═══ Selected text

The spotted owl was declared a threatened species in 1990 due primarily to heavy logging in the old growth forests where it nests and feeds. While old growth forests suitable for owl habitat have increased, owl numbers have continued to decline, recent research shows. The spotted owl faces a new threat from a cousin, the barred owl, that has been invading its territory.

In 1994, the federal government came up with the Northwest Forest Plan, which cut logging in Oregon, Washington and Northern California by more than 80 percent while setting up old growth forest reserves to protect habitat for the spotted owl and salmon.

The Bush administration has been trying, largely unsuccessfully, to boost logging by changing environmental constraints against logging. The new owl recovery plan was initiated to satisfy a timber industry lawsuit over owl habitat and is an essential element in U.S. Bureau of Land Management plans to scrap the Northwest Forest Plan to increase logging in Western Oregon.

Habitat technique 'was wrong'
The review said the draft owl recovery plan does "not use scientific information appropriately" in some places.

"We identified several areas where we thought their science could be improved," Sustainable Ecosystems Vice President Steven Courtney, who led the review, told The Associated Press. "Some of those areas were relatively important. However, in other areas they did a pretty good job."

Among the failings, Courtney said: "The method they used to design the amount of habitat to be preserved, the technique used was wrong, was not based on good science."

The reviewers wrote that it can no longer be assumed that protecting old growth forests will protect spotted owls, due to the threats from the barred owl, but they added that for reserves to protect owls, they must be places owls are known to inhabit.

Criticism largely centered on increasing concern over the barred owl and de-emphasizing the need to protect old growth forest habitat from logging and wildfire.

Agency: 'More work' needed
Fish and Wildlife spokeswoman Joan Jewett said the owl plan was one of the most extensively reviewed in the history of the Endangered Species Act, and the points raised in this review and others are being taken into account in the final owl recovery plan to be issued next month.

"They've identified areas that need more work, and we are committed to doing whatever is necessary to develop the best plan," Fish and Wildlife Pacific Regional Director Ren Lohoefener said in a statement.

══════
═══ Supplied material

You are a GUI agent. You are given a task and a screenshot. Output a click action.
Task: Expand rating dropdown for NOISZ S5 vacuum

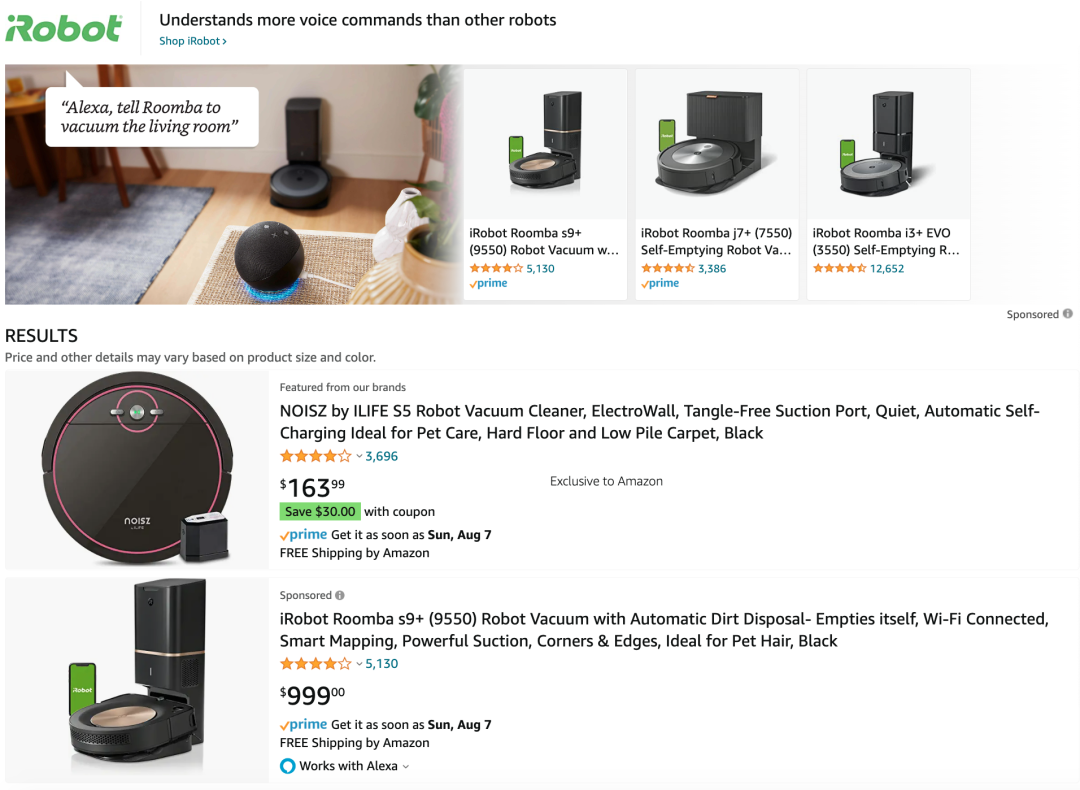point(359,456)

══════

*Given problem A*
Put this sentence from the spotted owl text into Spanish: "The spotted owl faces a new threat from a cousin, the barred owl, that has been invading its territory."
*Given problem B*
Rewrite the passage of the spotted owl text starting at "Among the failings, Courtney" and ending at "logging and wildfire.", swapping "barred owl" for "invading cousin" wherever it occurs.
The listing above has no role here.

*Final result A*
El búho moteado enfrenta una nueva amenaza de un pariente, el búho barrado, que ha estado invadiendo su territorio.

*Final result B*
Among the failings, Courtney said: "The method they used to design the amount of habitat to be preserved, the technique used was wrong, was not based on good science."

The reviewers wrote that it can no longer be assumed that protecting old growth forests will protect spotted owls, due to the threats from the invading cousin, but they added that for reserves to protect owls, they must be places owls are known to inhabit.

Criticism largely centered on increasing concern over the invading cousin and de-emphasizing the need to protect old growth forest habitat from logging and wildfire.